Bhutan Wholesome Tourism
Bhutan is a small landlocked country in South Asia that has gained popularity in recent years for its unique approach to tourism. The government has made a conscious effort to prioritize its cultural heritage and natural resources, while limiting the number of visitors to the country.
Bhutan now mandates a “sustainable development fee” of $200 per night for all visitors, which marks a considerable rise from the previous charge of $65. The reasoning behind these regulations is apparent: Bhutan is striving to promote tourism that is both high in value and low in volume to safeguard its environment and cultural heritage.
Bhutanese people have historically been deeply rooted in their mountainous agricultural lifestyle and religious beliefs. It is essential to visit Bhutan with a respectful and sensitive attitude that recognizes and appreciates the country’s culture and traditions.
Bhutan has implemented several sustainable tourism initiatives, such as promoting responsible waste management and decreasing carbon emissions, to protect the environment and promote eco-friendly practices.
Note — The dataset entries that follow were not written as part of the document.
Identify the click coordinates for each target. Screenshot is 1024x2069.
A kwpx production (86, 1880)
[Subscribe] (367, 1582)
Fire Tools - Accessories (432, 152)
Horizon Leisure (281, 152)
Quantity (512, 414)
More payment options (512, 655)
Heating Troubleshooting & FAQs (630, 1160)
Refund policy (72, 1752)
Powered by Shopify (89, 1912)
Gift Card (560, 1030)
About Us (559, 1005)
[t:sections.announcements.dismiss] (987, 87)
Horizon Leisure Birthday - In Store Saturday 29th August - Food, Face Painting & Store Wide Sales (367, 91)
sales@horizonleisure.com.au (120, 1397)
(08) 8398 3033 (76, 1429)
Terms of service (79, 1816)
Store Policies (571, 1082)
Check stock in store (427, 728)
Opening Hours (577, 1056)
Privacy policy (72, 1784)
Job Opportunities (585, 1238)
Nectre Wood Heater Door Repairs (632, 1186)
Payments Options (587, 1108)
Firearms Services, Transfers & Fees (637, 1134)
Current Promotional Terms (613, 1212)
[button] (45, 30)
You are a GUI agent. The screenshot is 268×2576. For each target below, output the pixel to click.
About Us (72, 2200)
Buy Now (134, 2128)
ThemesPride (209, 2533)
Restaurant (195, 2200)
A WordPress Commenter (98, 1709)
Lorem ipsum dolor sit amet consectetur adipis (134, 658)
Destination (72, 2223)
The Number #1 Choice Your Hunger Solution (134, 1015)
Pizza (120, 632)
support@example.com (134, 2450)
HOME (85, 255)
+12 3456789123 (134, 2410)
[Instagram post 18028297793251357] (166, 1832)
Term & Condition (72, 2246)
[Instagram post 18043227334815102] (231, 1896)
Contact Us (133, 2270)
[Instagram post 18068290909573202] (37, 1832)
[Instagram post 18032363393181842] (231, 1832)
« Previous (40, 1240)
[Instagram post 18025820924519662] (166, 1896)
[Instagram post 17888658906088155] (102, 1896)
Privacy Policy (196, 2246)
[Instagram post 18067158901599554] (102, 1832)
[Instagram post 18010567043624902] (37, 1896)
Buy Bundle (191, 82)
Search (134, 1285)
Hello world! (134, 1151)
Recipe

These efforts have received recognition, and in 2020, Bhutan was awarded the Sustainable Tourism Award by the World Tourism Organization, further demonstrating its commitment to sustainable tourism.
Bhutan is served by two national airlines, Drukair and Bhutan Airlines, which offer direct flights to and from Paro International Airport to various destinations, including Bangladesh (Dhaka), India (Bagdogra, Gauhati, Kolkata, and New Delhi), Nepal (Kathmandu), Singapore, and Thailand (Bangkok). Apart from air travel, there are also four official entry points by road from India to Bhutan, which are located in Samtse and Phuentsholing in western Bhutan, Gelephu in central Bhutan, and Samdrup Jongkhar in eastern Bhutan.